(WHAT TO WORK ON) The complete listing that follows is to be set down again, exactly as it appears.

BEGIN

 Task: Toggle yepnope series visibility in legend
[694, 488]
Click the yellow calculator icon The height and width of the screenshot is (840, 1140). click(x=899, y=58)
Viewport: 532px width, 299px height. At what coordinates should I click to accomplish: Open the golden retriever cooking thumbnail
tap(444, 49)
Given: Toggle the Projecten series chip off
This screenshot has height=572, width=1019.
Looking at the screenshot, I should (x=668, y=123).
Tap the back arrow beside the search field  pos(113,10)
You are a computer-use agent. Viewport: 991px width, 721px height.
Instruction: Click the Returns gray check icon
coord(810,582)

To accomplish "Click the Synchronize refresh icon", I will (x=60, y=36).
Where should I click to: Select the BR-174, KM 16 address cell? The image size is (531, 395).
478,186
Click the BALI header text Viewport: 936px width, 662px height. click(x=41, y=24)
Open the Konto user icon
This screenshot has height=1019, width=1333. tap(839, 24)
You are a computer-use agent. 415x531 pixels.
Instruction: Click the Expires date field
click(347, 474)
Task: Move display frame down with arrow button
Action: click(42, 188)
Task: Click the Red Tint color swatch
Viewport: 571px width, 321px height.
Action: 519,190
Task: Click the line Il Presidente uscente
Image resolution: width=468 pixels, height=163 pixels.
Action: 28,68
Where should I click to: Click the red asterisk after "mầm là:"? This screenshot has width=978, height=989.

END

(TASK SOLUTION)
 Task: Toggle yepnope series visibility in legend
[694, 488]
Click the yellow calculator icon The height and width of the screenshot is (840, 1140). click(x=899, y=58)
Viewport: 532px width, 299px height. At what coordinates should I click to accomplish: Open the golden retriever cooking thumbnail
tap(444, 49)
Given: Toggle the Projecten series chip off
This screenshot has height=572, width=1019.
Looking at the screenshot, I should (x=668, y=123).
Tap the back arrow beside the search field  pos(113,10)
You are a computer-use agent. Viewport: 991px width, 721px height.
Instruction: Click the Returns gray check icon
coord(810,582)

To accomplish "Click the Synchronize refresh icon", I will (x=60, y=36).
Where should I click to: Select the BR-174, KM 16 address cell? The image size is (531, 395).
478,186
Click the BALI header text Viewport: 936px width, 662px height. click(x=41, y=24)
Open the Konto user icon
This screenshot has height=1019, width=1333. tap(839, 24)
You are a computer-use agent. 415x531 pixels.
Instruction: Click the Expires date field
click(347, 474)
Task: Move display frame down with arrow button
Action: click(42, 188)
Task: Click the Red Tint color swatch
Viewport: 571px width, 321px height.
Action: 519,190
Task: Click the line Il Presidente uscente
Image resolution: width=468 pixels, height=163 pixels.
Action: 28,68
Where should I click to: Click the red asterisk after "mầm là:"? This screenshot has width=978, height=989.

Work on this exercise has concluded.